>>

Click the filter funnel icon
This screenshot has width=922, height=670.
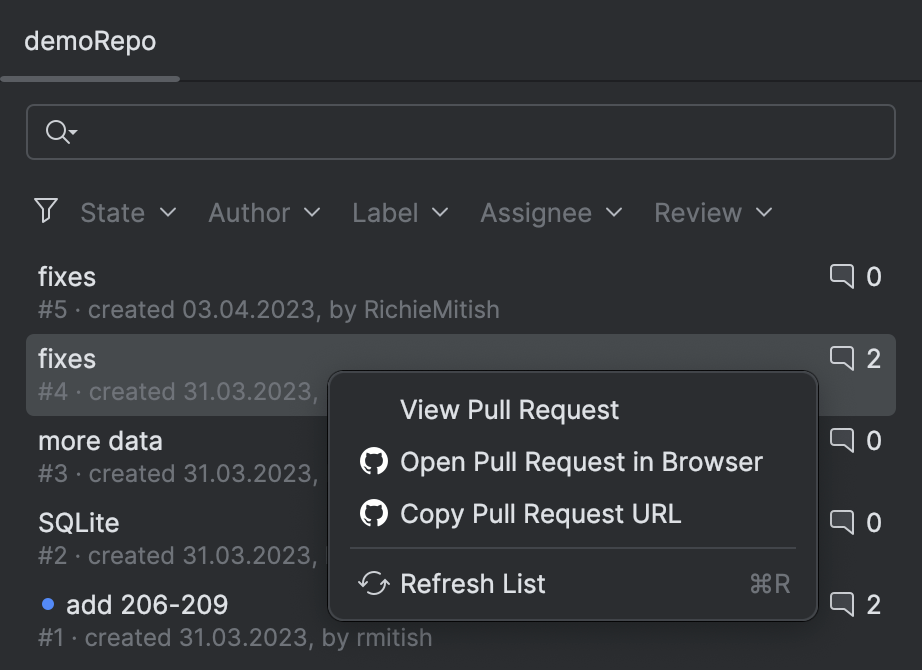pos(46,211)
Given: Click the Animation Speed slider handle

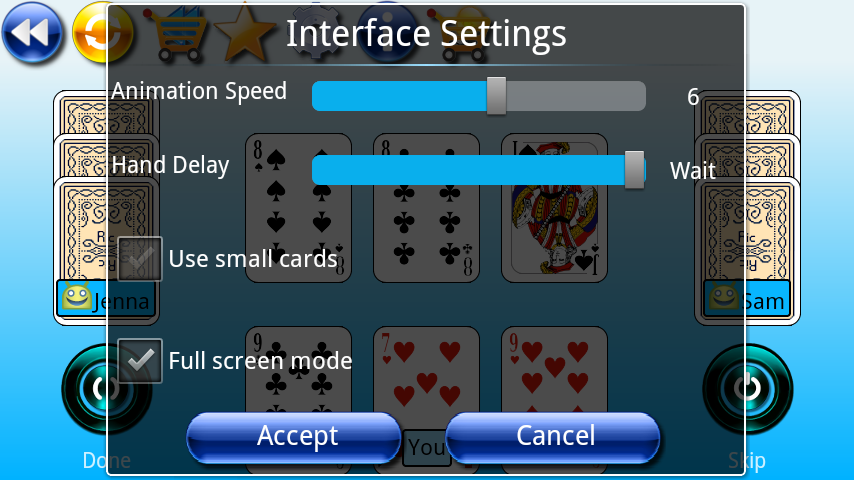Looking at the screenshot, I should point(496,96).
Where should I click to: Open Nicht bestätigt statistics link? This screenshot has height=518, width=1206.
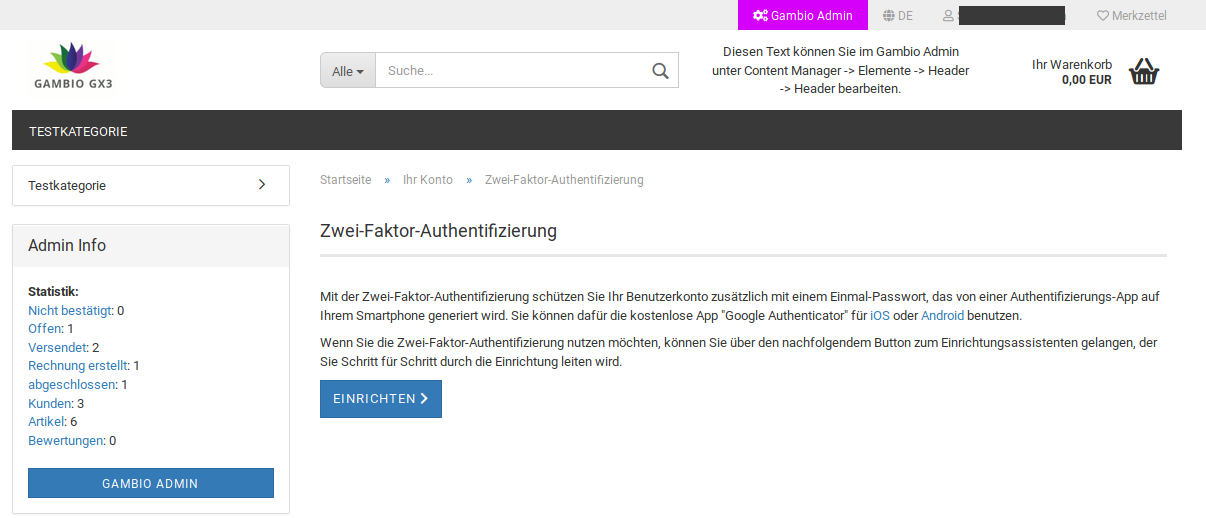pyautogui.click(x=70, y=311)
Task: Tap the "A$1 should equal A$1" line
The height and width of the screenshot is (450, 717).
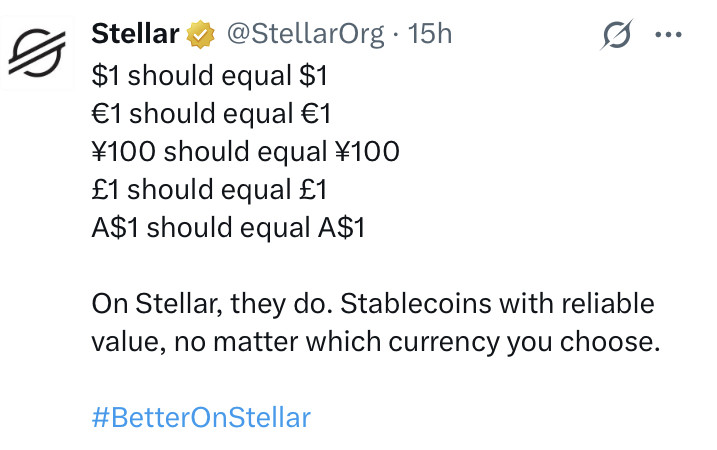Action: 228,227
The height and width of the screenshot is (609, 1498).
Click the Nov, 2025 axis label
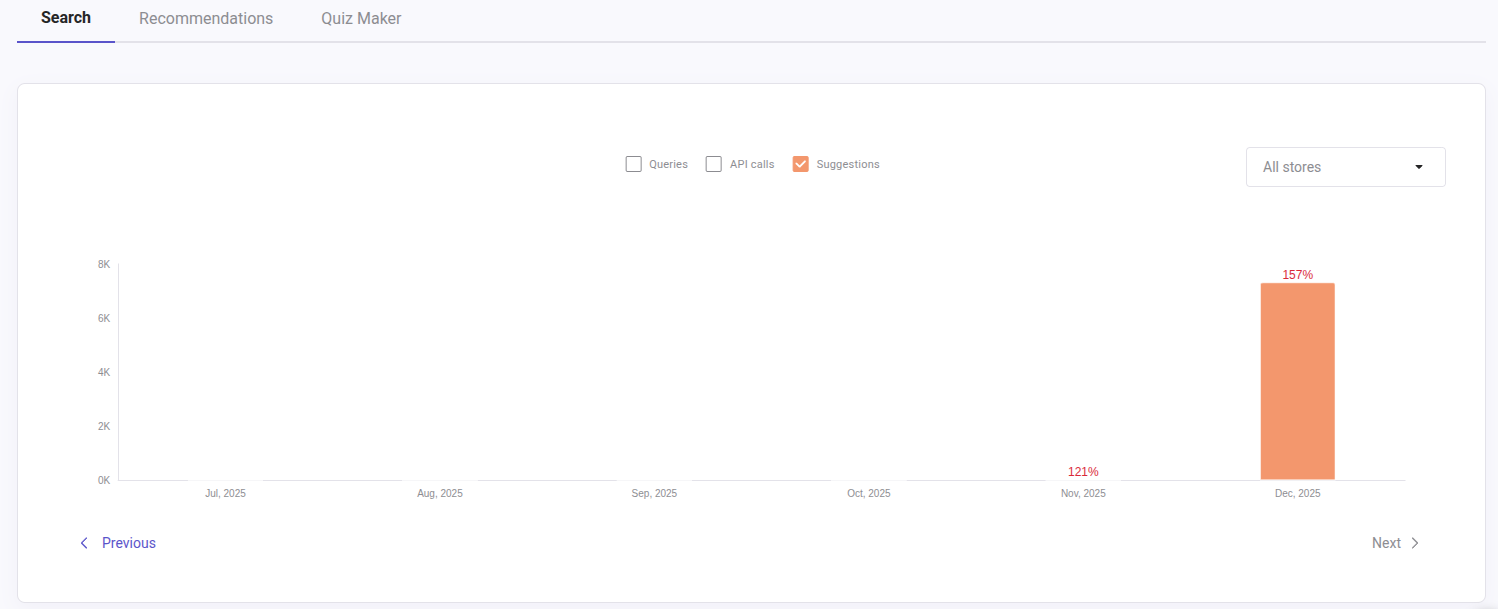point(1083,493)
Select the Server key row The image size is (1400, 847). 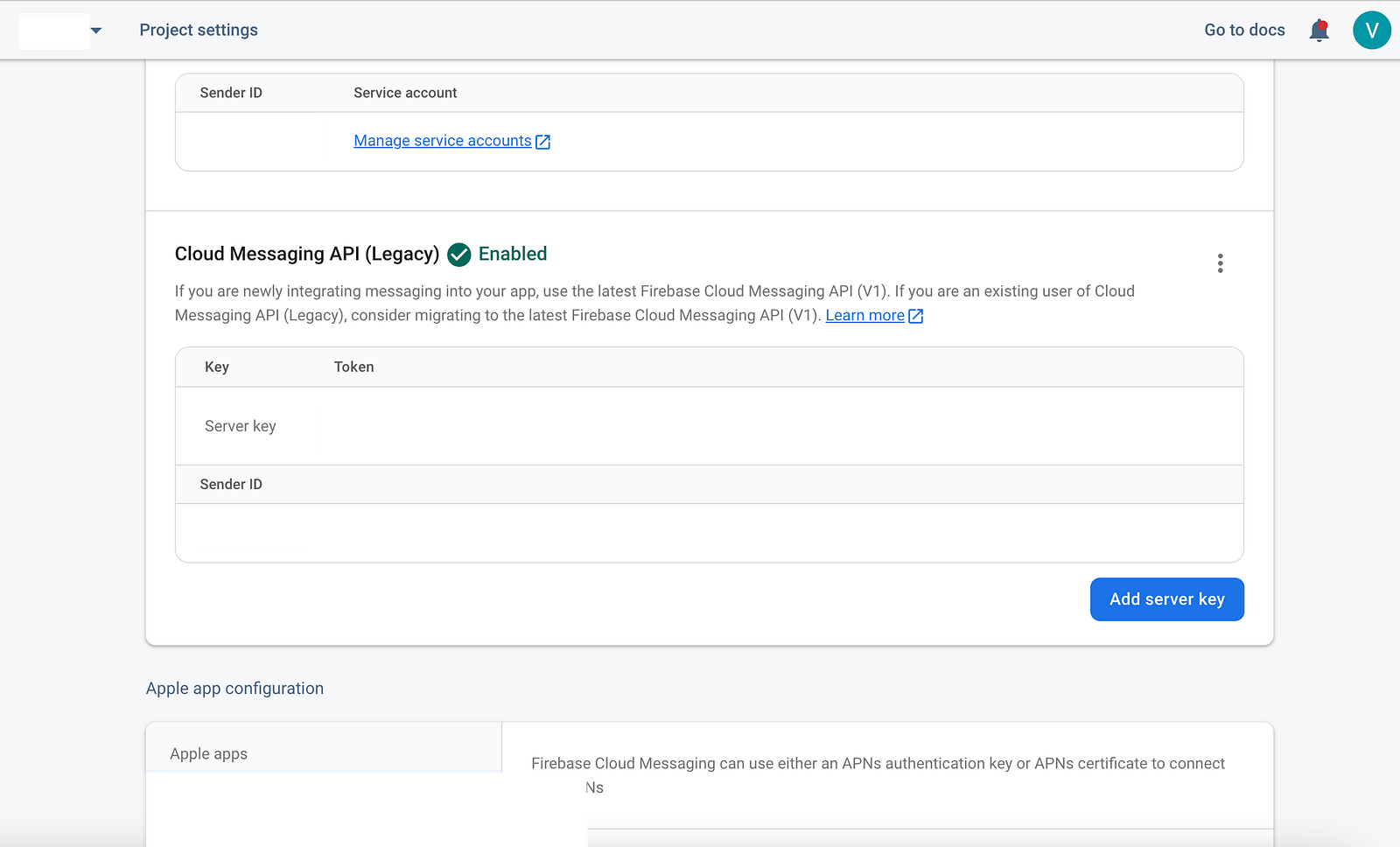tap(709, 426)
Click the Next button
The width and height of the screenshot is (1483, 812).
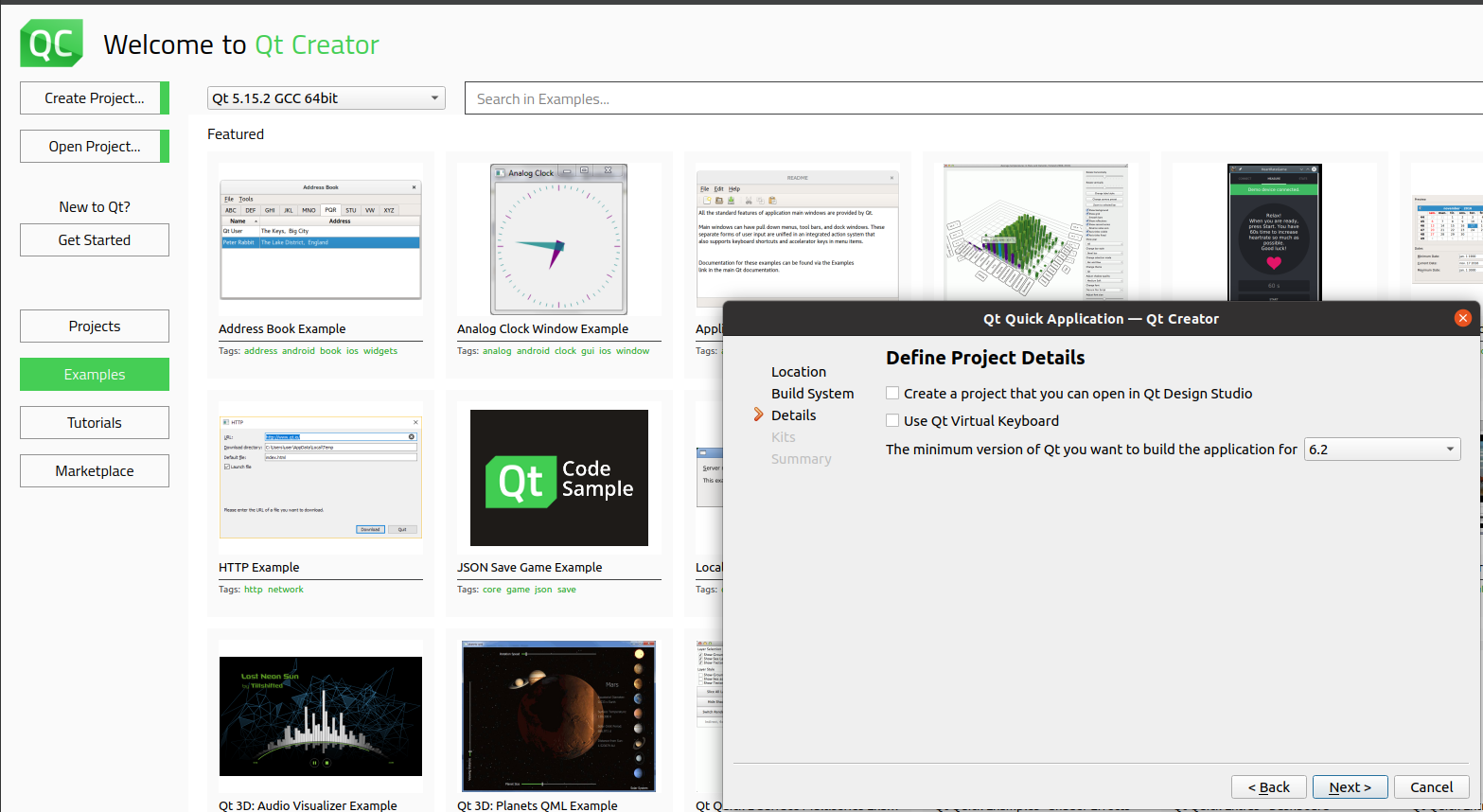(1350, 787)
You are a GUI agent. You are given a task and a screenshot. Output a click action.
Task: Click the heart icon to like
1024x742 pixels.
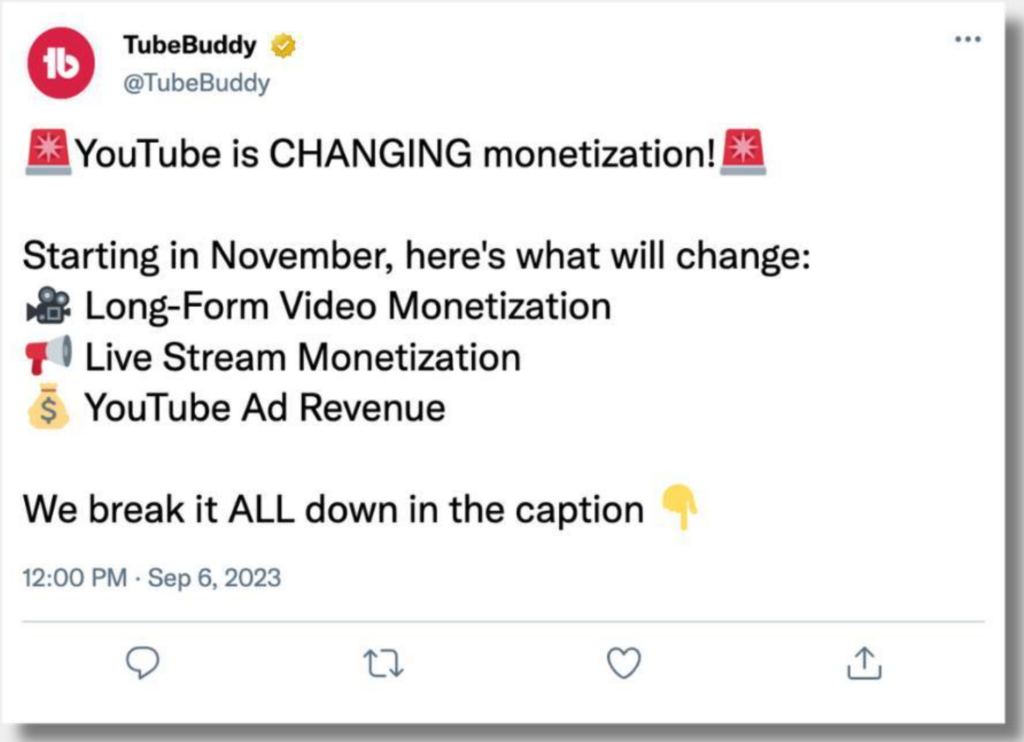point(623,662)
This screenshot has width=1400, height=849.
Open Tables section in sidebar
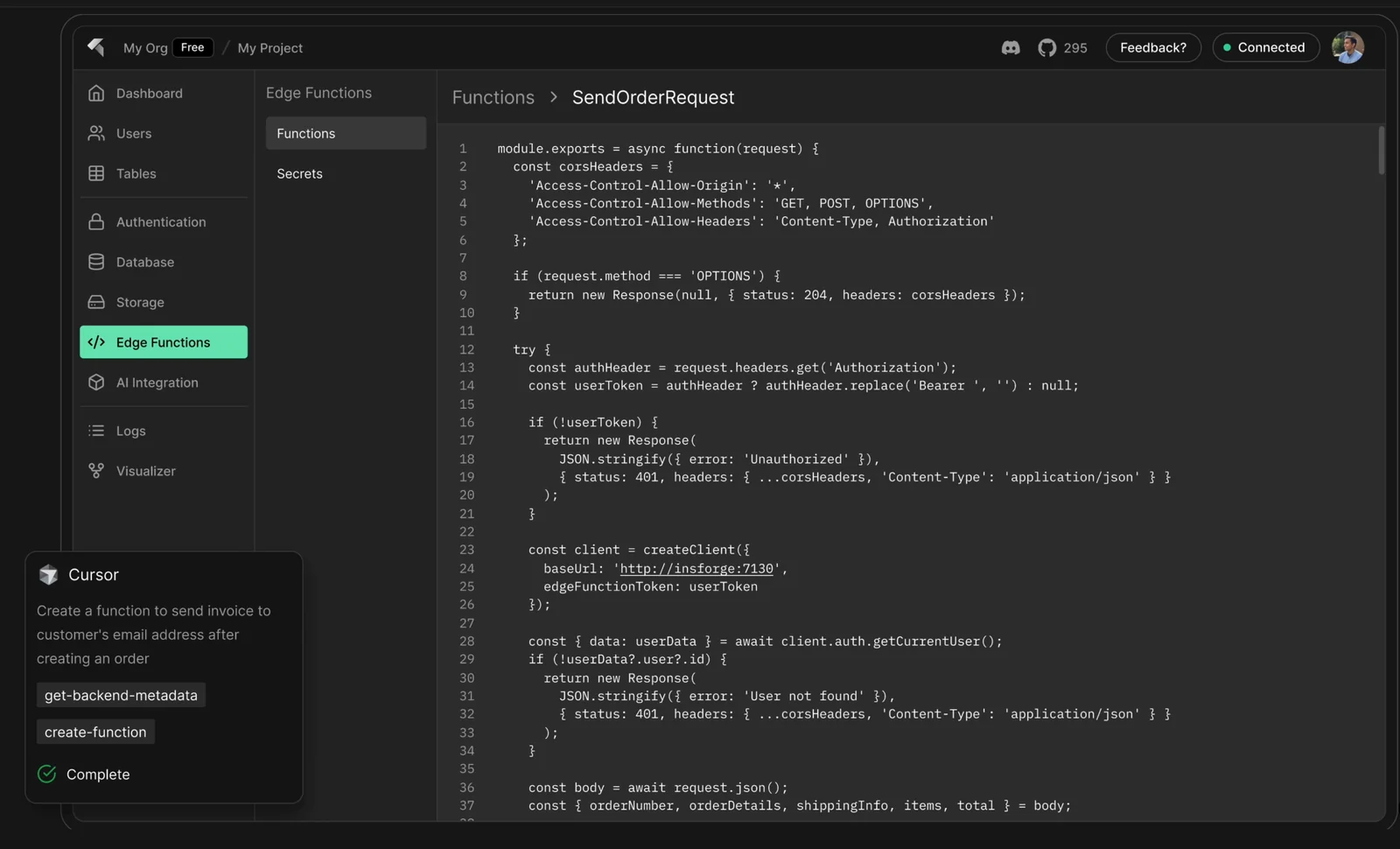pos(136,174)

<<

■ **Task instructions**
Copy out each line of the data that includes the string "icon".

■ **Reply**
Click the filter funnel icon
Task: Click the heart icon to like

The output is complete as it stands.